Przy drzwiach jadalni dogonił Klarę, która spojrzała na niego z przestrachem. Uśmiechnął się do niej, i to tak mile i serdecznie, że Klara pomyślała: “Niechby nawet sobie był złodziejem, ale drugiego takiego nie ma." Ganin otworzył drzwi, a ona pochyliła głowę i przeszła obok niego do jadalni. Wszyscy siedzieli już na swoich miejscach, a pani Lidia, trzymając w drobnej starczej dłoni olbrzymią łyżkę, smętnie nalewała zupę.

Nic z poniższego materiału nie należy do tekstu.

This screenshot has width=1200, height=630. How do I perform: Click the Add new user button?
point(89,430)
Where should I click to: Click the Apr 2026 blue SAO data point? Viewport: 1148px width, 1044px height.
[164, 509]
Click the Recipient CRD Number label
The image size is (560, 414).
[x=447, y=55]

Podtiagin znów nic dziś nie załatwił. Starszemu panu rzeczywiście się nie wiodło. Francuzi udzielili mu zgody na wjazd, a Niemcy z jakiegoś powodu nie wypuszczali go. Tymczasem pieniędzy miał akurat tyle, żeby wyjechać, gdyby jednak ta mitręga potrwała jeszcze tydzień, pieniądze rozeszłyby się na życie i o Paryżu wtedy ani marzyć. Jedząc zupę, opowiadał z jakimś smutnym, marudnym humorem, jak go przepędzano z jednego wydziału do drugiego, jak nie był w stanie wyjaśnić, o co mu chodzi, i jak wreszcie skrzyczał go zmęczony i poirytowany urzędnik.

Ganin spojrzał na niego i powiedział:

– Jutro, panie Antoni, pojedziemy tam razem. Mam dość czasu. Pomogę panu dogadać się z nim.

Ganin rzeczywiście dobrze mówił po niemiecku.

– No cóż, dziękuję – odpowiedział Podtiagin i znów, jak wczoraj, spostrzegł, że twarz Ganina promienieje. – Bo to, proszę pana, aż się płakać chce. Znowu stałem w kolejce dwie godziny i wróciłem z niczym. Dziękuję, Lowuszka.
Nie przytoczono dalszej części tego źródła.